• _Instructions to follow_:
Starting at the line that holds "Task: Select bolt 77 bar in zone chart", transcribe every line to the end of the data exactly; include no other lines.

• _Dataset entries_:
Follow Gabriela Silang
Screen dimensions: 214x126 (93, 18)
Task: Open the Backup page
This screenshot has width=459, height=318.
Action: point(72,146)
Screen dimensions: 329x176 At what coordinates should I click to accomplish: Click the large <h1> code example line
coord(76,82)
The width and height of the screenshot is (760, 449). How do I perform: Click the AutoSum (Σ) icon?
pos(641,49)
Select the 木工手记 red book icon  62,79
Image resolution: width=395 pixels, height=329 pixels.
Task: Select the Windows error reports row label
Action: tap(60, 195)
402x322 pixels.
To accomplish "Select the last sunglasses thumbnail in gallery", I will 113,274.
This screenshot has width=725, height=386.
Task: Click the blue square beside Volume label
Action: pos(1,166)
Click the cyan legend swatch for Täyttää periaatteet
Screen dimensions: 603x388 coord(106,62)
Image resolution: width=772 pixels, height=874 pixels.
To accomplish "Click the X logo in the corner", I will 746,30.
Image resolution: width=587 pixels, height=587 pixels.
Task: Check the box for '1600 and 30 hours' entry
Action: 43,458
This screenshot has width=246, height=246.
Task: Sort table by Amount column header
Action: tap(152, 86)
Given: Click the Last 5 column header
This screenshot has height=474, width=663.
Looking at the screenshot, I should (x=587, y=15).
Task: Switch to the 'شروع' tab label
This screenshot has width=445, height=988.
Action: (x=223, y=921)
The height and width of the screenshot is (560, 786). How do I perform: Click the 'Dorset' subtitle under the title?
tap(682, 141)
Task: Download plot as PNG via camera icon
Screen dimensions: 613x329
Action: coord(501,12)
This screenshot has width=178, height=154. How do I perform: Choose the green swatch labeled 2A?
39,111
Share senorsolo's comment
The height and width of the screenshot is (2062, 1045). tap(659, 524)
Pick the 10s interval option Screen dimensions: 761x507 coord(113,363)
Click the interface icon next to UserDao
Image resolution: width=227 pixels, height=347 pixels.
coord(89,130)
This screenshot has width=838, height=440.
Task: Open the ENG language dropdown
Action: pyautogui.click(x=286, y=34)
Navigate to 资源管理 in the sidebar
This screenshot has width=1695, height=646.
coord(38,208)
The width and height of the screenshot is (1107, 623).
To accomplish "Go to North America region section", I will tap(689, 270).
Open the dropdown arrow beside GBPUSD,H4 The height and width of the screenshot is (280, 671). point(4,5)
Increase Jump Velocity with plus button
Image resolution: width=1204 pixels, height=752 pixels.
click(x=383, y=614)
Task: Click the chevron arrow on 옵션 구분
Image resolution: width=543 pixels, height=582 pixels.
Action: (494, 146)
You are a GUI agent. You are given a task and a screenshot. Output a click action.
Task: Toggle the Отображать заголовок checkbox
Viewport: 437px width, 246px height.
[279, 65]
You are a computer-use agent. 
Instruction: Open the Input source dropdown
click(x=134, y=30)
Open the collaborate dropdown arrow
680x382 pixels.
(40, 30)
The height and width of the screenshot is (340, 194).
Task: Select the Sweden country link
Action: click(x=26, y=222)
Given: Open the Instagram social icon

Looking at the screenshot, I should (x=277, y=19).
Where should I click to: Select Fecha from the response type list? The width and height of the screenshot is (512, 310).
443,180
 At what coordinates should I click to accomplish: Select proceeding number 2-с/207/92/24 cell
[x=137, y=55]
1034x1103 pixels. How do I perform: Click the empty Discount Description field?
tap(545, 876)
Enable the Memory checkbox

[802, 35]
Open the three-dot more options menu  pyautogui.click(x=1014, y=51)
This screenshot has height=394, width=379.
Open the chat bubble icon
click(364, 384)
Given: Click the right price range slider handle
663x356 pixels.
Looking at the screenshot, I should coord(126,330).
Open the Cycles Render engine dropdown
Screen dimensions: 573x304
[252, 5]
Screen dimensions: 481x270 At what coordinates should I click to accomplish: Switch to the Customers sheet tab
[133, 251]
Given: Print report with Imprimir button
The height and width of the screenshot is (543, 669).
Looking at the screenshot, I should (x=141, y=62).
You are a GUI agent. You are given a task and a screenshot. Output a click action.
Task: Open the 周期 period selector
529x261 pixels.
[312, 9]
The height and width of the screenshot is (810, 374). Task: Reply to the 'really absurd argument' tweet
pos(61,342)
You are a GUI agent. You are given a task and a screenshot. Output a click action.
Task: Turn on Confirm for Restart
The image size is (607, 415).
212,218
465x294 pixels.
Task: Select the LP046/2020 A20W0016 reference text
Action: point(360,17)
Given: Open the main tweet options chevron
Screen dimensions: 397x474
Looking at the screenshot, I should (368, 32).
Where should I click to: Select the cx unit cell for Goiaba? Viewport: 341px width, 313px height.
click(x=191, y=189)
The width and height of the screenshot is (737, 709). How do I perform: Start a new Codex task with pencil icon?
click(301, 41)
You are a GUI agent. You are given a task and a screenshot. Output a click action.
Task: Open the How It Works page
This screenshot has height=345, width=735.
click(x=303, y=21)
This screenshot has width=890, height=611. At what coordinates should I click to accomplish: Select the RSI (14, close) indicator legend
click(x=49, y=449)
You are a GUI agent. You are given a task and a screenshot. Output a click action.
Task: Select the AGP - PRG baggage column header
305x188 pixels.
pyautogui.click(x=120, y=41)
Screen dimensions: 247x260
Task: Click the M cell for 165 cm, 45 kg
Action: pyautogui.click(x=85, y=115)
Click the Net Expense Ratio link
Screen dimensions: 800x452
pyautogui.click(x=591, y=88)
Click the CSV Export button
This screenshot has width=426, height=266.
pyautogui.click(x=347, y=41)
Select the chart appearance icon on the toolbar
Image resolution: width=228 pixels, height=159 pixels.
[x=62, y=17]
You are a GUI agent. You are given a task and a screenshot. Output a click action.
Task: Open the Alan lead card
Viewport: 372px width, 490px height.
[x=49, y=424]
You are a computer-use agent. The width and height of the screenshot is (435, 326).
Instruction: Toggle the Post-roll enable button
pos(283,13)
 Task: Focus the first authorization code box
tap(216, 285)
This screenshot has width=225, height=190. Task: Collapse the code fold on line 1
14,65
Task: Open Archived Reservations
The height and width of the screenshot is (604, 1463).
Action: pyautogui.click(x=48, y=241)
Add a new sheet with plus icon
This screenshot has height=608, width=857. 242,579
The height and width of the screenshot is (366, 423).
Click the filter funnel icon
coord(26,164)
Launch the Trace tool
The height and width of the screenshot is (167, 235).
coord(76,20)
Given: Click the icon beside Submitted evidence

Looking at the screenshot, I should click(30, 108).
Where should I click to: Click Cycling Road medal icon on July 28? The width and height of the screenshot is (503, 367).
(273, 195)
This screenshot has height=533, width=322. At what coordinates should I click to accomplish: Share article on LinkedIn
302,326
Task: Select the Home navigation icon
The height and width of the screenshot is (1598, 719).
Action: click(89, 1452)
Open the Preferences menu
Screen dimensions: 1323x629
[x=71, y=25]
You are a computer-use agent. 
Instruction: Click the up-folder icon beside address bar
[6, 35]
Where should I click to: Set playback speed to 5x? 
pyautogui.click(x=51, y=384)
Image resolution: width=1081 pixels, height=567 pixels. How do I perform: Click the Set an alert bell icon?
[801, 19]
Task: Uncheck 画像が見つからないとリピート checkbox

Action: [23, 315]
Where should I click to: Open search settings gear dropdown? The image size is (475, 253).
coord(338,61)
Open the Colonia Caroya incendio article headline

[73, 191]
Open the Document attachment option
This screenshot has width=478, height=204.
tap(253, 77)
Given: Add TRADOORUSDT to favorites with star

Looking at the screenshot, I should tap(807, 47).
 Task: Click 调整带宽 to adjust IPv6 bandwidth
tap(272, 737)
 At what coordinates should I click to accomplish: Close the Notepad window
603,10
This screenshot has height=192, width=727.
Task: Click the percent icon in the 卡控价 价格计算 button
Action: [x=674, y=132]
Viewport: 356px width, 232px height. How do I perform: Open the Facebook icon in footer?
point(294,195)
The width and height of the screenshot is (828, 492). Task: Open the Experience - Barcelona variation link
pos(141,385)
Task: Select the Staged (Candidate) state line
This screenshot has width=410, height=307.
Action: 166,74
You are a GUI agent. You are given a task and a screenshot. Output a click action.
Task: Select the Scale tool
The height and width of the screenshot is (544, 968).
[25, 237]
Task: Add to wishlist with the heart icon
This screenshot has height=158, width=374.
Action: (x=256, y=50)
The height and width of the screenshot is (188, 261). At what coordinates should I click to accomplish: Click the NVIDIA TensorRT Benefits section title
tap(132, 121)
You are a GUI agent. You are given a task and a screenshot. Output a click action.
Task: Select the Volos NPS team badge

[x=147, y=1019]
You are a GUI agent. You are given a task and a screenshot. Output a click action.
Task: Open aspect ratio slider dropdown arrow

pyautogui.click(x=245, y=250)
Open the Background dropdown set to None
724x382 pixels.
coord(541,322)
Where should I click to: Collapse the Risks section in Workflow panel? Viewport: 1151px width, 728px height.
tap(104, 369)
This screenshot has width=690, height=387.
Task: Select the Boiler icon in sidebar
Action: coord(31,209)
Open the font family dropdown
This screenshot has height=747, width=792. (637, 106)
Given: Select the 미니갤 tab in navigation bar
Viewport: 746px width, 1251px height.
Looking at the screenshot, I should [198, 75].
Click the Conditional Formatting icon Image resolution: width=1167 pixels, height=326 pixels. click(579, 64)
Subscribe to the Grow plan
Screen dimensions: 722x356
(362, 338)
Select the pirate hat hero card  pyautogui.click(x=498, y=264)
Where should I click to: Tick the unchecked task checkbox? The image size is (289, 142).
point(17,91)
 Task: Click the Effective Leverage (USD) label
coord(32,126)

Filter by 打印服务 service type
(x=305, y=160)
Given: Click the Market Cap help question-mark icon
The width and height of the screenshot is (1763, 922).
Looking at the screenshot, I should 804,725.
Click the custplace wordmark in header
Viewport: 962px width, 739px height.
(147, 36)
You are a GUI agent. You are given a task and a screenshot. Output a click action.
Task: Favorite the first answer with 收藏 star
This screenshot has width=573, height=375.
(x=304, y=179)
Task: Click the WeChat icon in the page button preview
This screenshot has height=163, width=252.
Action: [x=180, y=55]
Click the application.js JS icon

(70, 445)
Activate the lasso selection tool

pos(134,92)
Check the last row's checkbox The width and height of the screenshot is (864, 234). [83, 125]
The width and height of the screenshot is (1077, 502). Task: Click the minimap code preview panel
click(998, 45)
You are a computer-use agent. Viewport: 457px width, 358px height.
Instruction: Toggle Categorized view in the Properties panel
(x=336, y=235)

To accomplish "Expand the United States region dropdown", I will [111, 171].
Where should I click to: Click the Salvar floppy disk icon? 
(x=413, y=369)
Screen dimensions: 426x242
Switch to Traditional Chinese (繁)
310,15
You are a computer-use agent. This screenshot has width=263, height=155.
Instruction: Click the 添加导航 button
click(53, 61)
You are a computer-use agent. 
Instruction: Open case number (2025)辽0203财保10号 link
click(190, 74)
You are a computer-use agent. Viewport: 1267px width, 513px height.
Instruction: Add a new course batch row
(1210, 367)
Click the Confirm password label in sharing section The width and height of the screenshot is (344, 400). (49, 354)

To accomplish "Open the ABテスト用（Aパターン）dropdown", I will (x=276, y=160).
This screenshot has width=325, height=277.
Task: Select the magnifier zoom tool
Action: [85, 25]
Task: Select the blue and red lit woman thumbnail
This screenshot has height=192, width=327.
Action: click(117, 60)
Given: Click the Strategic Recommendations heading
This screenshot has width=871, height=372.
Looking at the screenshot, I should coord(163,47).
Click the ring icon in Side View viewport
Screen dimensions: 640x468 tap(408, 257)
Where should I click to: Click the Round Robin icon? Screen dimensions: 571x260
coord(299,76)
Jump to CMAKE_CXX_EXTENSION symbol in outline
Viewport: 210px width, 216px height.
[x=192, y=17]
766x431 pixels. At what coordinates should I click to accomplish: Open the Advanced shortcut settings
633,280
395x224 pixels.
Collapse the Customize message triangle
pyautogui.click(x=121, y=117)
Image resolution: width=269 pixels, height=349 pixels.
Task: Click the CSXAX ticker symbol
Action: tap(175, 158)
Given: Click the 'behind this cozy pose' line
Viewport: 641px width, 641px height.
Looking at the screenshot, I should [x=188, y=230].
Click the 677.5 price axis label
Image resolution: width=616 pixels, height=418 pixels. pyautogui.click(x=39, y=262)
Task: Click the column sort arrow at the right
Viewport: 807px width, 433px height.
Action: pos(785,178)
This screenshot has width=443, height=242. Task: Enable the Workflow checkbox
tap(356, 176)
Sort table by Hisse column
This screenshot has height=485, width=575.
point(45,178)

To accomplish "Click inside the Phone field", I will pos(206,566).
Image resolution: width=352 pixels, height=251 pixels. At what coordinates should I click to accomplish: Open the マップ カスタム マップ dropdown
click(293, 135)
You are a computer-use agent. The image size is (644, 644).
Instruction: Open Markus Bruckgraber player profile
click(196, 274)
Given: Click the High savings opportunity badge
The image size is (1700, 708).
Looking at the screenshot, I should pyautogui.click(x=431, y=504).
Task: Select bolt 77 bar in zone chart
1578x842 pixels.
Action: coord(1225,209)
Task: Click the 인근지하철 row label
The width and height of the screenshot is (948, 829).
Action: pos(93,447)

• _Output of the task_:
Task: Select bolt 77 bar in zone chart
1578x842 pixels.
Action: coord(1225,209)
Task: Click the 인근지하철 row label
The width and height of the screenshot is (948, 829).
Action: pos(93,447)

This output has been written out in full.